» **Goal of the exercise**: Print every one of the records verbatim, omitting nothing.

═════ Dataset entries ═════

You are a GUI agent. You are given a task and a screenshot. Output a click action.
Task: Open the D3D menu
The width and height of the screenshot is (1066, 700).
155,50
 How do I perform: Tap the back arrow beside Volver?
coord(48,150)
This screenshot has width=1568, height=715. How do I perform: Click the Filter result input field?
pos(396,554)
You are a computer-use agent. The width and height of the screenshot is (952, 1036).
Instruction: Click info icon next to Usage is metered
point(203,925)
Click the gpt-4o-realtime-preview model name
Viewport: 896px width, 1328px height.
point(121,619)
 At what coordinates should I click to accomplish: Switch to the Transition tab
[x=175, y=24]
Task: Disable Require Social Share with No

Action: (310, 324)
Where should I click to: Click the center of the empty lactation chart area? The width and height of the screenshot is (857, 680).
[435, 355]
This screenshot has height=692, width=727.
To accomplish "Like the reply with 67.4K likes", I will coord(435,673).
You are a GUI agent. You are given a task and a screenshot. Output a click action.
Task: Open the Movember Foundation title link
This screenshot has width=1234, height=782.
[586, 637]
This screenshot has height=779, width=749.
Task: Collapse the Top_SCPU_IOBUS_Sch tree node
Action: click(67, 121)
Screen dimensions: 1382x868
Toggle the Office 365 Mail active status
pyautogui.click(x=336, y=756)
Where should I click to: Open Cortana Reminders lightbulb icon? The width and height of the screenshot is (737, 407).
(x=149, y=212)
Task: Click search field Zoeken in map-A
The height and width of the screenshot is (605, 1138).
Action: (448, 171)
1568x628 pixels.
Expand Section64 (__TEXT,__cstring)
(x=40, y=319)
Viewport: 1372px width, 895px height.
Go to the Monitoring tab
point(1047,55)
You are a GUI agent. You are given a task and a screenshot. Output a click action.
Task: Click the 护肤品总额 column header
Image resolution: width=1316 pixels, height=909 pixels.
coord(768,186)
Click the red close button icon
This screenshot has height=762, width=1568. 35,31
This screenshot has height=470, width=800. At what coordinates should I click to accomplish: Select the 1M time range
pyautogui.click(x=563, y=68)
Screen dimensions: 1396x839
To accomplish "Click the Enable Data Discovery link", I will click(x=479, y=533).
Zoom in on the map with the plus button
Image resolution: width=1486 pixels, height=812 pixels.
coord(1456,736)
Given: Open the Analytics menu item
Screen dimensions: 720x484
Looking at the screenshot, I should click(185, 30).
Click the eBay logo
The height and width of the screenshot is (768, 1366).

═════

» **Response to this task**:
You are a GUI agent. You are given a task and a screenshot. Output a click action.
Task: Open the D3D menu
The width and height of the screenshot is (1066, 700).
155,50
 How do I perform: Tap the back arrow beside Volver?
coord(48,150)
This screenshot has width=1568, height=715. How do I perform: Click the Filter result input field?
pos(396,554)
You are a computer-use agent. The width and height of the screenshot is (952, 1036).
Instruction: Click info icon next to Usage is metered
point(203,925)
Click the gpt-4o-realtime-preview model name
Viewport: 896px width, 1328px height.
point(121,619)
 At what coordinates should I click to accomplish: Switch to the Transition tab
[x=175, y=24]
Task: Disable Require Social Share with No

Action: (310, 324)
Where should I click to: Click the center of the empty lactation chart area? The width and height of the screenshot is (857, 680).
[435, 355]
This screenshot has height=692, width=727.
To accomplish "Like the reply with 67.4K likes", I will coord(435,673).
You are a GUI agent. You are given a task and a screenshot. Output a click action.
Task: Open the Movember Foundation title link
This screenshot has width=1234, height=782.
[586, 637]
This screenshot has height=779, width=749.
Task: Collapse the Top_SCPU_IOBUS_Sch tree node
Action: click(67, 121)
Screen dimensions: 1382x868
Toggle the Office 365 Mail active status
pyautogui.click(x=336, y=756)
Where should I click to: Open Cortana Reminders lightbulb icon? The width and height of the screenshot is (737, 407).
(x=149, y=212)
Task: Click search field Zoeken in map-A
The height and width of the screenshot is (605, 1138).
Action: (448, 171)
1568x628 pixels.
Expand Section64 (__TEXT,__cstring)
(x=40, y=319)
Viewport: 1372px width, 895px height.
Go to the Monitoring tab
point(1047,55)
You are a GUI agent. You are given a task and a screenshot. Output a click action.
Task: Click the 护肤品总额 column header
Image resolution: width=1316 pixels, height=909 pixels.
coord(768,186)
Click the red close button icon
This screenshot has height=762, width=1568. 35,31
This screenshot has height=470, width=800. At what coordinates should I click to accomplish: Select the 1M time range
pyautogui.click(x=563, y=68)
Screen dimensions: 1396x839
To accomplish "Click the Enable Data Discovery link", I will click(x=479, y=533).
Zoom in on the map with the plus button
Image resolution: width=1486 pixels, height=812 pixels.
coord(1456,736)
Given: Open the Analytics menu item
Screen dimensions: 720x484
Looking at the screenshot, I should click(185, 30).
Click the eBay logo
The height and width of the screenshot is (768, 1366).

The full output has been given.